Parole assolutamente da condividere con tutto l’amore di cui disponiamo e da diffondere. 
– Giampiero prosegue la sua riabilitazione nella serenità della sua casa e con l’aiuto di parenti e amici. Non mancano altri problemi, ma la temuta crisi di rigetto non ci sarà.
– In quel momento nasce la voglia di continuare, con rinnovato vigore, il suo impegno nel sociale, la sua determinazione ad operare nell’ambito della solidarietà. La decisione di mettere la sua esperienza a disposizione di tutti, di mettersi in piazza per portare una parola, una pagina, un libro e un dibattito, in questo caso, a favore degli altri, di chi soffre e di chi vuole conoscere. Dalla parte di Abele. Per non tenere dentro il suo cuore, gelosamente ma aridamente custodita la sua esperienza, lo apre generosamente al prossimo, a tutti.
– Lo fa anche per onorare la memoria del suo grande chirurgo Alessandro Ricchi che con la sua equipe, il 24 febbraio del 2004, all’interno di un piccolo aereo si schianta contro la rupe dei monti dei Sette Fratelli, accanto ad un cespuglio di mirto e macchia mediterranea. Mentre trasportava un organo dal San Camillo di Roma da impiantare ad un paziente, in attesa al Brotzu di Cagliari.

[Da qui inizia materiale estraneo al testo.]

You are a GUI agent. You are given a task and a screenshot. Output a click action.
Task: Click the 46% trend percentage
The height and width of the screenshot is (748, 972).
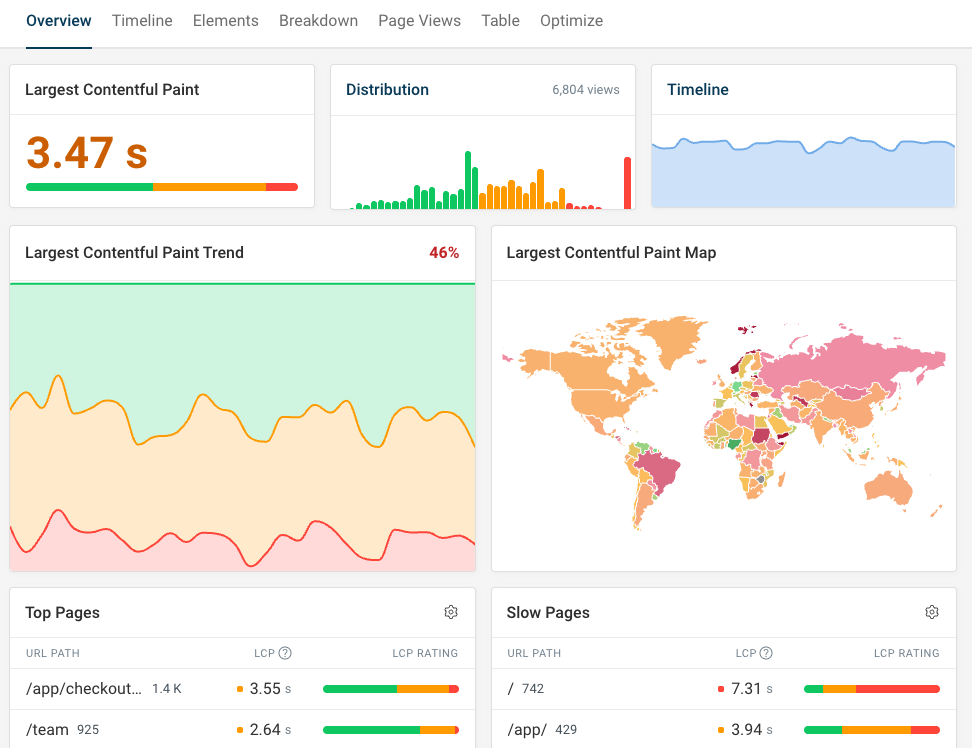click(444, 253)
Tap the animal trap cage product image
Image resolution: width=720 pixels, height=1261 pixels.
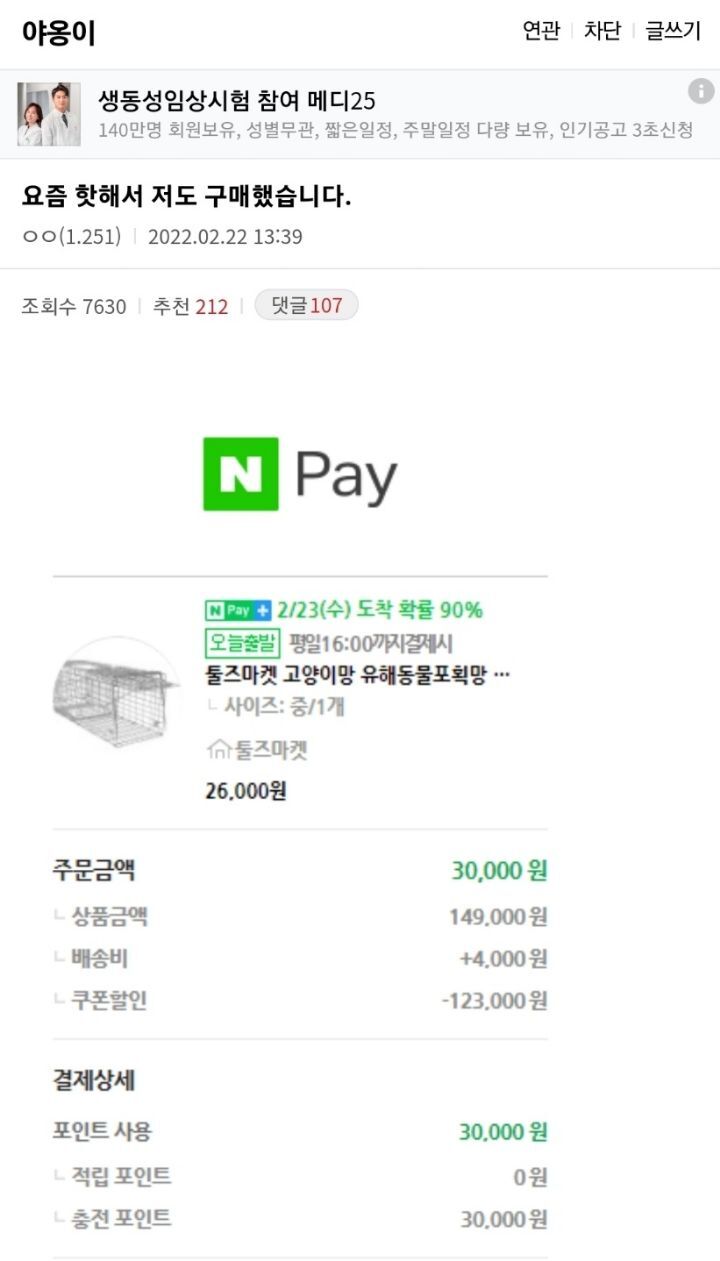pos(114,692)
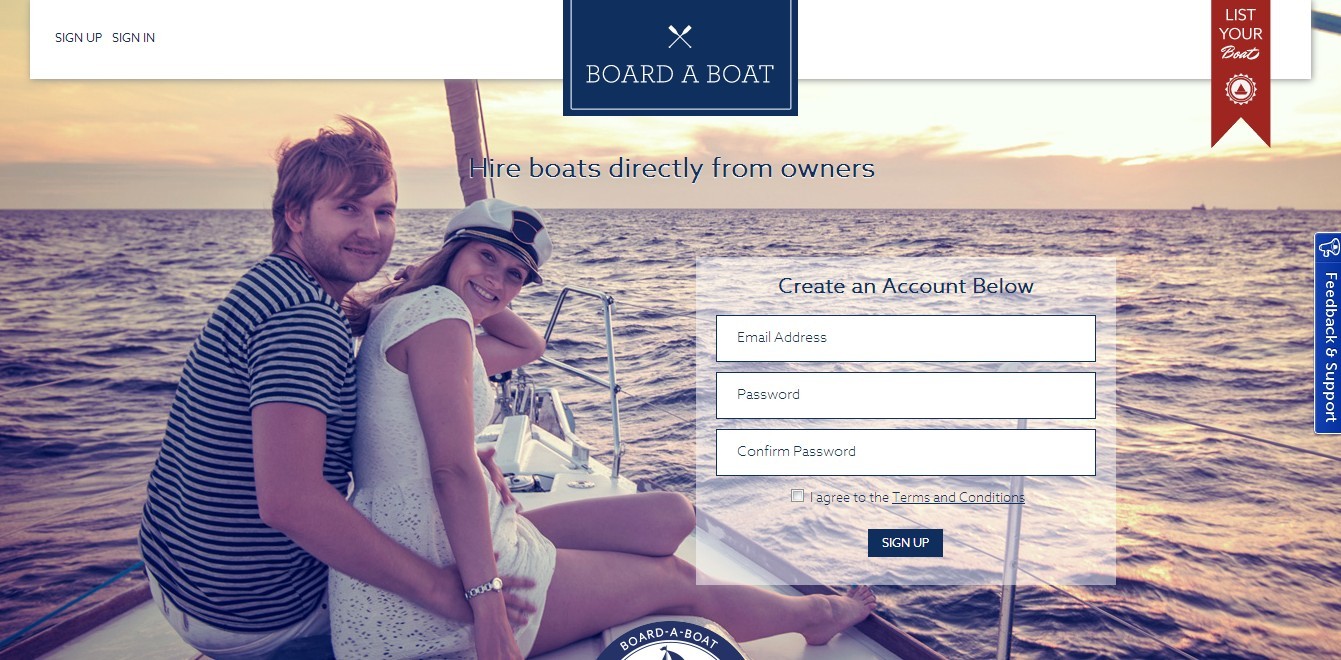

Con la pianta e il fiore del mirto, del mirto profumato e generoso della nostra Sardegna, Giampiero ha segnato e caratterizzato la sua Associazione Sarda Trapianti. 
Non mi resta che dirti da tutti noi GRAZIE di CUORE, Giampiero, per questa bella e importante testimonianza che ci lasci e per il prezioso insegnamento.